§ WHAT THE TASK ASKS: Reproduce every line of the material below word for word, but leave the pictures out of your answer.

§ DATA FOR THIS EXERCISE:
———
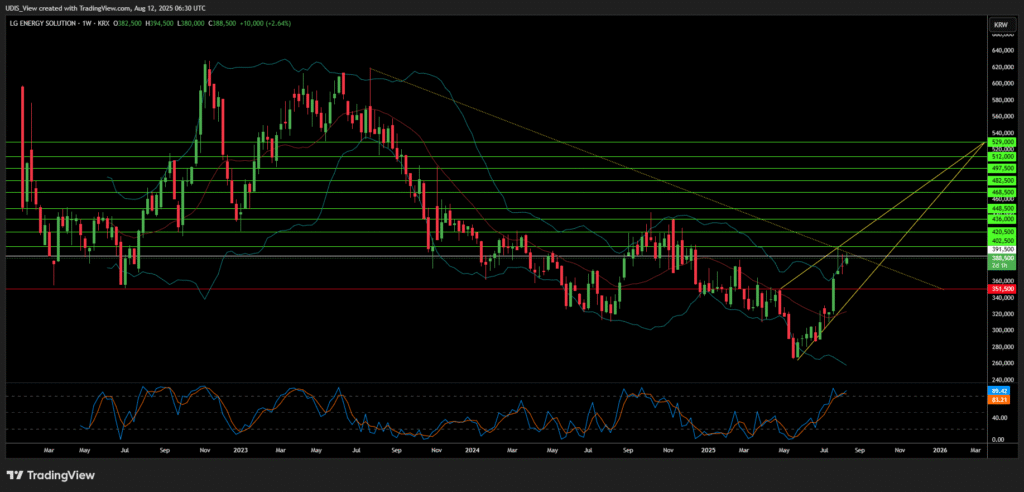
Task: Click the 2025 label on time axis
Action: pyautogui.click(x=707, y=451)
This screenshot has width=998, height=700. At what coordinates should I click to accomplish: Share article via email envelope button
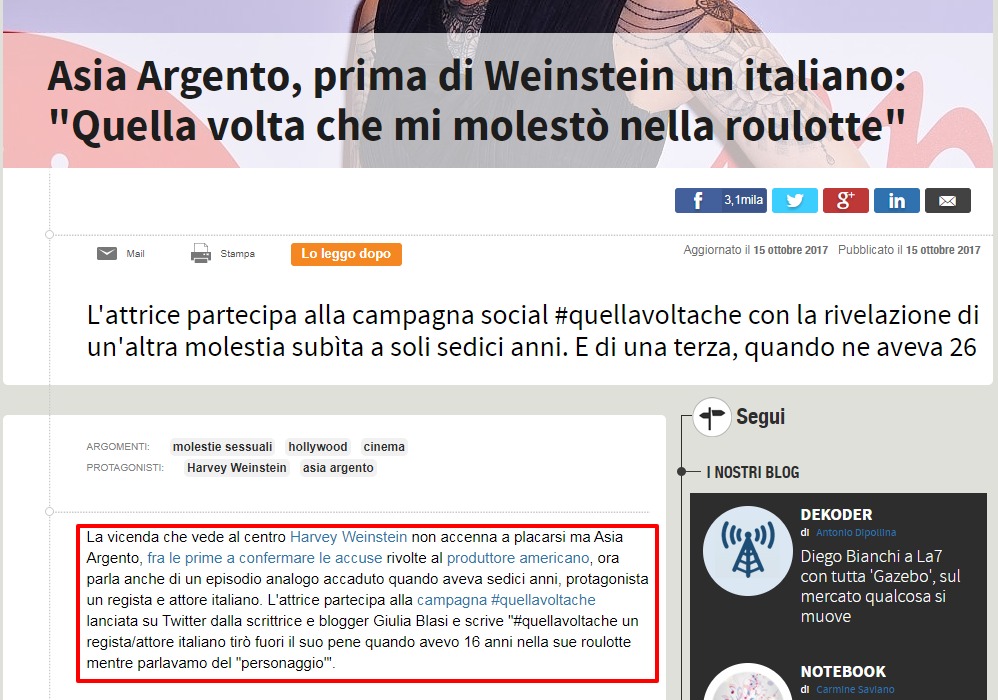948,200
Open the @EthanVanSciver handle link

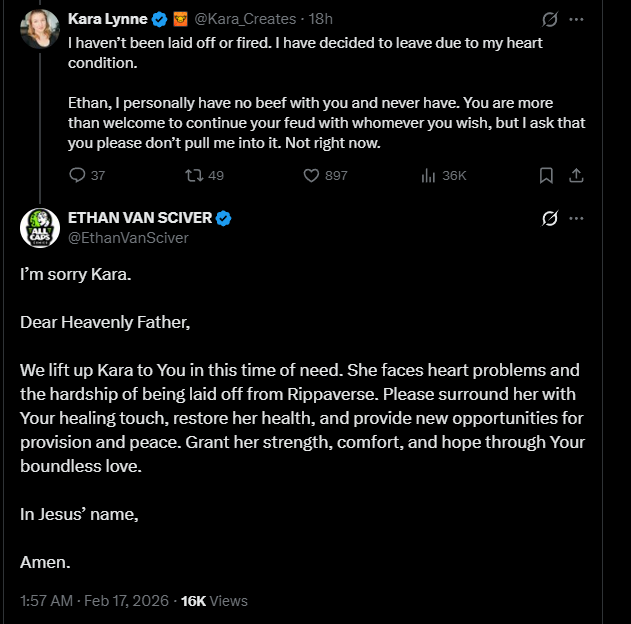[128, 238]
———
§ RESULT OF THE EXERCISE:
Task: Click the 2025 label on time axis
Action: pyautogui.click(x=707, y=451)
This screenshot has width=998, height=700. At what coordinates should I click to accomplish: Share article via email envelope button
948,200
Open the @EthanVanSciver handle link

[128, 238]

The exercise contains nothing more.